Provided records:
---

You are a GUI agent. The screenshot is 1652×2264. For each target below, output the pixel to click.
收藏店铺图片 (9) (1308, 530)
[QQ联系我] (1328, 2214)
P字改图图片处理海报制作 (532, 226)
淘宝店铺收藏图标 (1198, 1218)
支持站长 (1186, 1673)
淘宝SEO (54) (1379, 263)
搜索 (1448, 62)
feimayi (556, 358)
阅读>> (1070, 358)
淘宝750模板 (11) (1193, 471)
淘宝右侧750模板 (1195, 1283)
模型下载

---

Requirement:
Write out every entry once more, precisely as it stands.

Exercise output:
You are a GUI agent. The screenshot is 1652×2264. For each target below, output the pixel to click.
收藏店铺图片 (9) (1308, 530)
[QQ联系我] (1328, 2214)
P字改图图片处理海报制作 (532, 226)
淘宝店铺收藏图标 (1198, 1218)
支持站长 (1186, 1673)
淘宝SEO (54) (1379, 263)
搜索 (1448, 62)
feimayi (556, 358)
阅读>> (1070, 358)
淘宝750模板 (11) (1193, 471)
淘宝右侧750模板 (1195, 1283)
模型下载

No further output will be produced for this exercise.